After mismanaging the potential epic science fiction franchise-in-the-making that was Edgar Rice Burrough’s John Carter, I really have no faith that Disney will act as responsible custodians and caretakers of Lucas’ franchise under the auspices of Lucas’ self-appointed chairman, Kathleen Kennedy. Ironically, there would be no Star Wars at all if it wasn’t for John Carter. Disney should have been more respectful of what they had and treated John Carter like a precursor to their premiere of Star Wars films. Unlike the misfired and mis-marketed John Carter you had better believe though that they are going to exploit Star Wars for every last penny of their $4 billion dollar investment and that means milking it even more than Lucasfilm ever did with their omnipresent merchandising and media. I really don’t want to be greeted at the gates of the Magic Kingdom by Princess Leia, Snow White, Goofy, Jar Jar Binks and Mickey Mouse. Too much Star Wars is not a good thing. It’s overkill. It diminishes and dilutes the magic of the original films as they become lost in the middle of two lackluster trilogies whose sole purpose is to profit upon the artistic integrity of the original mythos by waving it incessantly in your face.

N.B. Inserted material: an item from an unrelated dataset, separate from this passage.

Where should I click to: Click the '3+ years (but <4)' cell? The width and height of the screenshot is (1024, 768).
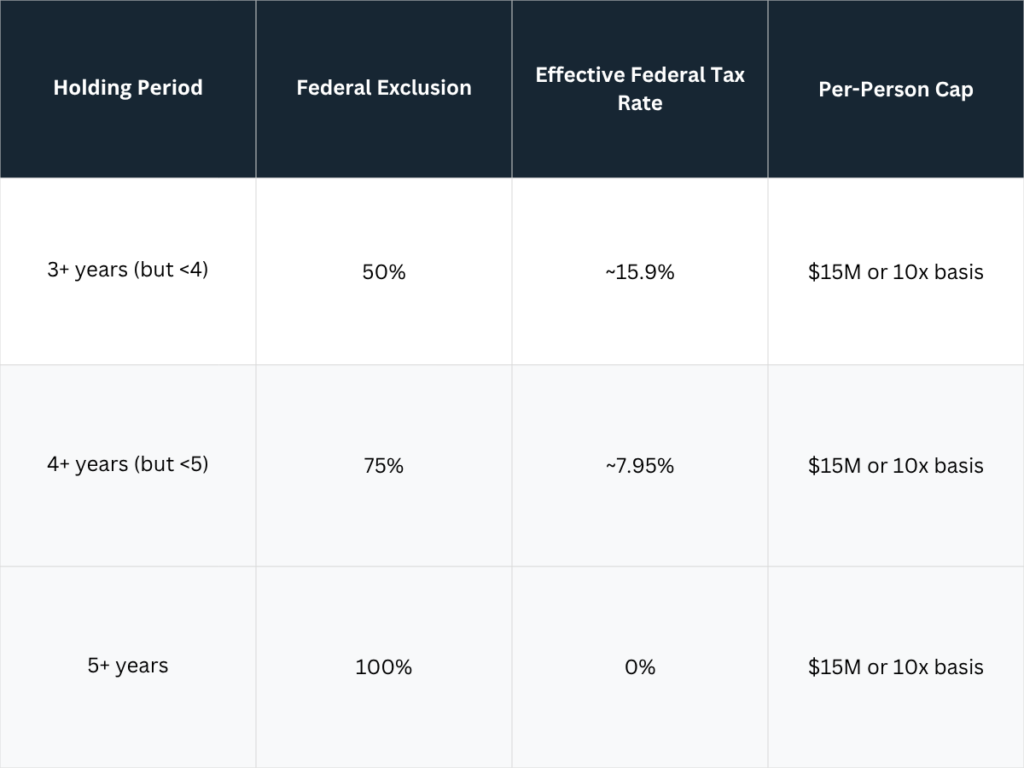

Really, what more can be told about Star Wars that we haven’t already seen again and again and again? Joe Johnston's proposed Boba Fett movie? The thing is, Boba Fett's mystique and appeal comes from being a mysterious character who appeared only briefly onscreen and had only a couple of lines of dialogue. He was cool then. The Prequels already told us too much about him that we didn't really need (or want) to know. Lucas says there is 20,000 years of stories in the Star Wars universe waiting to be told that hasn’t already been explored and beaten into the ground by the Expanded Universe in the comic books, video games, novels and cartoons. Who are the characters in this new trilogy going to be? Will we see Old Mark Hamill appearing as Old Luke Skywalker in an Obi-Wan Kenobi type role overseeing a new generation of Jedi Knights protecting the New Republic from the tyranny of a new Darth Wannabe? It’s more of the same-old-same-old. I know the lightsabers are going to be out for me on this one, and I don’t really care, but I’m sure the majority of devout fanboys out there will lap it up and willingly shell out their cash for the toys and line up to be among the first to see the new films but my enthusiasm for it all is gone. I said my goodbyes to Star Wars with the end credits of Episode III in 2005 and found closure. Like Lucas, I closed that book. That story was told. The door is opening for a new generation and new stories and endless possibilities but it’s just not my Star Wars. Lucas said Star Wars films can continue on now for a hundred years. I’ll be long dead. There comes a point where you just have to cherish the ones you love and preserve that sense of nostalgia and let it go.
To evoke the words of Bill Murray, “Star Wars. Nothing but Star Wars.”
There’s just no stopping the juggernaut. Star Wars is forever. Yay. May the Force be with you. Always.